Data extracted from a collection:
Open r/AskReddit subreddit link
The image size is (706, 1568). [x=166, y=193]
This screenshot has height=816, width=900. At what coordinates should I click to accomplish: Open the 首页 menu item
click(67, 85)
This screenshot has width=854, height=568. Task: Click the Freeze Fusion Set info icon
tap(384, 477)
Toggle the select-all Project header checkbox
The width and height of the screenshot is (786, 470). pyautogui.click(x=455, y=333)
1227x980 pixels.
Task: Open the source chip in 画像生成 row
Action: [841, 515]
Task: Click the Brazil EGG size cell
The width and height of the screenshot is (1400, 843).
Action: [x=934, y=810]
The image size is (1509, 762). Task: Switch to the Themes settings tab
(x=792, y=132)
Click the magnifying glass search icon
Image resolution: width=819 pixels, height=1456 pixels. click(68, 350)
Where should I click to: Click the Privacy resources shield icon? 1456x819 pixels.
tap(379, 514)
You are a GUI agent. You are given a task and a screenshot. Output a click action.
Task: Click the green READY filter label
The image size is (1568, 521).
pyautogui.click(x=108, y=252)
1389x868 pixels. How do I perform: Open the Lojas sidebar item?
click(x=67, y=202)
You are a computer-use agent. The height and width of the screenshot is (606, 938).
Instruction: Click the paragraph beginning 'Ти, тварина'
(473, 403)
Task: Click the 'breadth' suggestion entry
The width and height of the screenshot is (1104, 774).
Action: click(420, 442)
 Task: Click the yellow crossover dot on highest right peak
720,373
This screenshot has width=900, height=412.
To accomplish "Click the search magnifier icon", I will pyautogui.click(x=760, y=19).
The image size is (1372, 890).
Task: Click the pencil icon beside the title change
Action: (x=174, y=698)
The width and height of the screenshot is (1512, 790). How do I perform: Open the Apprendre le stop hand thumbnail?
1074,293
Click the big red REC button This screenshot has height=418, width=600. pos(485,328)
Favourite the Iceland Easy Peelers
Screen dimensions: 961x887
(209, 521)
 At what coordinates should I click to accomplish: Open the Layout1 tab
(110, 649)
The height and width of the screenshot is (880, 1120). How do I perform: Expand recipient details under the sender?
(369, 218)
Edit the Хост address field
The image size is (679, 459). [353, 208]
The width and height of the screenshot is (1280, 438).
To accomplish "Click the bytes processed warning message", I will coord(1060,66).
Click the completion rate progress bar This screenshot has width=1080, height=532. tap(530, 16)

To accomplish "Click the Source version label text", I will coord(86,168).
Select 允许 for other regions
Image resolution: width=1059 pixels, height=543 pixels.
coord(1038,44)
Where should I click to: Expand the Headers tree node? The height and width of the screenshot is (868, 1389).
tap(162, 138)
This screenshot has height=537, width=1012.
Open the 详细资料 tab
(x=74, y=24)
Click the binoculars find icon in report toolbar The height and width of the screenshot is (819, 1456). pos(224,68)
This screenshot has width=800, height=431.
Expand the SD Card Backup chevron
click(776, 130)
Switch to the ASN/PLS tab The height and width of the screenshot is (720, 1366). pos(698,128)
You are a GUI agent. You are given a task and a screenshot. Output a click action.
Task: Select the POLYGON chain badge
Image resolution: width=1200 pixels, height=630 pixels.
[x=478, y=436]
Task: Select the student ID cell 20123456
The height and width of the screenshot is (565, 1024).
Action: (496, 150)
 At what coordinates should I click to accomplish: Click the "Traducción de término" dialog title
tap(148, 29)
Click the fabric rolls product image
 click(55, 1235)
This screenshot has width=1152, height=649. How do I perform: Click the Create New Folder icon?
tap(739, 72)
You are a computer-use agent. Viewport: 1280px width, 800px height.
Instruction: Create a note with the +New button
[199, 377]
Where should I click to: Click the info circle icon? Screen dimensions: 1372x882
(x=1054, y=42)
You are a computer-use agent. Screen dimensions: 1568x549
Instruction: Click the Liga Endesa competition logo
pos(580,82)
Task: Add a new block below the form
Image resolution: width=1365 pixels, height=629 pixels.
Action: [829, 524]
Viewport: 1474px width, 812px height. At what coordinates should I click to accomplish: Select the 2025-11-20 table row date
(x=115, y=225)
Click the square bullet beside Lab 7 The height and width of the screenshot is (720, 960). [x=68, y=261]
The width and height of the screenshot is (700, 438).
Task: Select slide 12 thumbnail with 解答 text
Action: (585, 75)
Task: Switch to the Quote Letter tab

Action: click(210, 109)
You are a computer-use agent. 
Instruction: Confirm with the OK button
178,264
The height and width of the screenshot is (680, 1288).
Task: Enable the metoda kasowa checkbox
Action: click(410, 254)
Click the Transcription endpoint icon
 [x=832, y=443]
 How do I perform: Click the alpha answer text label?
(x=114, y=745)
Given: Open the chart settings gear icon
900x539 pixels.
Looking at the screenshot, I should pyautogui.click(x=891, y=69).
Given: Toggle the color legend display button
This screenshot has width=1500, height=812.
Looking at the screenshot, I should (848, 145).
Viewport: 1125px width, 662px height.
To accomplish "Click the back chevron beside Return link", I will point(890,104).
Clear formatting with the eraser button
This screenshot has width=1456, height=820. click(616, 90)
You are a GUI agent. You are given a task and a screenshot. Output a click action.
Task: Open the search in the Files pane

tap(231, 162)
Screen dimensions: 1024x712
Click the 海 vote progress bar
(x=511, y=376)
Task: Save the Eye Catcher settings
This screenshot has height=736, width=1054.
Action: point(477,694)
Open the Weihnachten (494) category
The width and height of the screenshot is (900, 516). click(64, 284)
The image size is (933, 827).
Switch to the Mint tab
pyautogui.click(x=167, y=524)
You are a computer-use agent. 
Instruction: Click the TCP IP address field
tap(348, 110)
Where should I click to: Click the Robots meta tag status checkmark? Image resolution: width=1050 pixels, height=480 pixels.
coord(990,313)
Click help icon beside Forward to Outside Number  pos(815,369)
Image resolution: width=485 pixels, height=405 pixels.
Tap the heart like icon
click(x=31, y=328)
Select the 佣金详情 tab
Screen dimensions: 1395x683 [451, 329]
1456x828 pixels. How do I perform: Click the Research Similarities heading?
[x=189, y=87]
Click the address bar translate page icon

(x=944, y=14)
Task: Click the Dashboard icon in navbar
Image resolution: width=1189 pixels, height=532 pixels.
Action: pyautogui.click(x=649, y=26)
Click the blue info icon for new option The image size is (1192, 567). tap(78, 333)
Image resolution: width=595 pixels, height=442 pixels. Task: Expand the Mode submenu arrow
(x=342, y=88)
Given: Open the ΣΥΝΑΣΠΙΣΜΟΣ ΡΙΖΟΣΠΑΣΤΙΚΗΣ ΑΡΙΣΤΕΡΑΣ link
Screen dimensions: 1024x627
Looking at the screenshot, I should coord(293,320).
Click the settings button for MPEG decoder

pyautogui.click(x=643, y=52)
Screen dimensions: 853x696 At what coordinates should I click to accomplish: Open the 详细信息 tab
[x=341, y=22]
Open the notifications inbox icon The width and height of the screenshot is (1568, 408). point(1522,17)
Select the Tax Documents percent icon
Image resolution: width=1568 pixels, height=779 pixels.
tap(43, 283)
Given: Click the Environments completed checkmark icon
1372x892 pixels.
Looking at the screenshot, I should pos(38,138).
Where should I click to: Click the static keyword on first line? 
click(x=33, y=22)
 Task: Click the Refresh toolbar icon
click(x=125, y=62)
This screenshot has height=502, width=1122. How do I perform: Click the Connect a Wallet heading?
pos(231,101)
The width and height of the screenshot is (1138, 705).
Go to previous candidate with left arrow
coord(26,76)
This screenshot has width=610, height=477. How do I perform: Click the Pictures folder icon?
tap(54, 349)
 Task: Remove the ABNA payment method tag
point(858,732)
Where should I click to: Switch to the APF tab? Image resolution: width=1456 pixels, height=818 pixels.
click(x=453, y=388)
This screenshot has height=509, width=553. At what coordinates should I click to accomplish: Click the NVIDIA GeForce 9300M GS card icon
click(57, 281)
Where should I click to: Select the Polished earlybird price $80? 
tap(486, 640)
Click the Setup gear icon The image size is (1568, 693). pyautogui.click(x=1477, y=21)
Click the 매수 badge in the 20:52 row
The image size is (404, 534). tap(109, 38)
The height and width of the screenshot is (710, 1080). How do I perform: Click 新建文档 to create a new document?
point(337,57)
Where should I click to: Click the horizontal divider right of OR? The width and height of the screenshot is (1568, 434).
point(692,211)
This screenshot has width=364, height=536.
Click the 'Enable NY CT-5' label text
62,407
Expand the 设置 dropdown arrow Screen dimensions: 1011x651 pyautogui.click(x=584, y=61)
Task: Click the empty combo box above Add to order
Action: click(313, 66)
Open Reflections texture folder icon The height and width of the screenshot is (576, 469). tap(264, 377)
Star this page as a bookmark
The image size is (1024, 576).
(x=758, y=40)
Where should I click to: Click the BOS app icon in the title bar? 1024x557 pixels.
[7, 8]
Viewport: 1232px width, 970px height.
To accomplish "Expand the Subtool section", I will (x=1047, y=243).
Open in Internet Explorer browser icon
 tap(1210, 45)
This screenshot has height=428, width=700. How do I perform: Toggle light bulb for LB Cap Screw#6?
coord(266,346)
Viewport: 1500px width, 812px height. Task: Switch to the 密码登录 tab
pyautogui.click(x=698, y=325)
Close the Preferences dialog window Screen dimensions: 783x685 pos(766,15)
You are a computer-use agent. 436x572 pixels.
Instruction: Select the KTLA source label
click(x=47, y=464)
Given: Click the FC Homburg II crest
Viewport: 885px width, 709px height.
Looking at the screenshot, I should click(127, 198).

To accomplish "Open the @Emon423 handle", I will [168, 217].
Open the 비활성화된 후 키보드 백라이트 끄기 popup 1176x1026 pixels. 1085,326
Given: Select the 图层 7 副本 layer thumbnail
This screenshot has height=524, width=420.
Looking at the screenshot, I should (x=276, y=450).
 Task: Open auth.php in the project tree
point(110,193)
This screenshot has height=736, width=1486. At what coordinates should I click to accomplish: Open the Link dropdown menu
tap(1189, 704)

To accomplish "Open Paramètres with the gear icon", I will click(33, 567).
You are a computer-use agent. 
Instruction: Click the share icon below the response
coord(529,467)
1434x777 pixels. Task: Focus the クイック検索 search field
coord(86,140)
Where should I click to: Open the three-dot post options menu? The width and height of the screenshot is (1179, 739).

_What to produce:_ For this exercise, copy word for word the line that contains "Star this page as a bookmark" and every line after it, ending with the last line of the entries above.

_Solution to the exercise:_
Star this page as a bookmark
The image size is (1024, 576).
(x=758, y=40)
Where should I click to: Click the BOS app icon in the title bar? 1024x557 pixels.
[7, 8]
Viewport: 1232px width, 970px height.
To accomplish "Expand the Subtool section", I will (x=1047, y=243).
Open in Internet Explorer browser icon
 tap(1210, 45)
This screenshot has height=428, width=700. How do I perform: Toggle light bulb for LB Cap Screw#6?
coord(266,346)
Viewport: 1500px width, 812px height. Task: Switch to the 密码登录 tab
pyautogui.click(x=698, y=325)
Close the Preferences dialog window Screen dimensions: 783x685 pos(766,15)
You are a computer-use agent. 436x572 pixels.
Instruction: Select the KTLA source label
click(x=47, y=464)
Given: Click the FC Homburg II crest
Viewport: 885px width, 709px height.
Looking at the screenshot, I should click(127, 198).

To accomplish "Open the @Emon423 handle", I will [168, 217].
Open the 비활성화된 후 키보드 백라이트 끄기 popup 1176x1026 pixels. 1085,326
Given: Select the 图层 7 副本 layer thumbnail
This screenshot has height=524, width=420.
Looking at the screenshot, I should (x=276, y=450).
 Task: Open auth.php in the project tree
point(110,193)
This screenshot has height=736, width=1486. At what coordinates should I click to accomplish: Open the Link dropdown menu
tap(1189, 704)

To accomplish "Open Paramètres with the gear icon", I will click(33, 567).
You are a computer-use agent. 
Instruction: Click the share icon below the response
coord(529,467)
1434x777 pixels. Task: Focus the クイック検索 search field
coord(86,140)
Where should I click to: Open the three-dot post options menu? The width and height of the screenshot is (1179, 739).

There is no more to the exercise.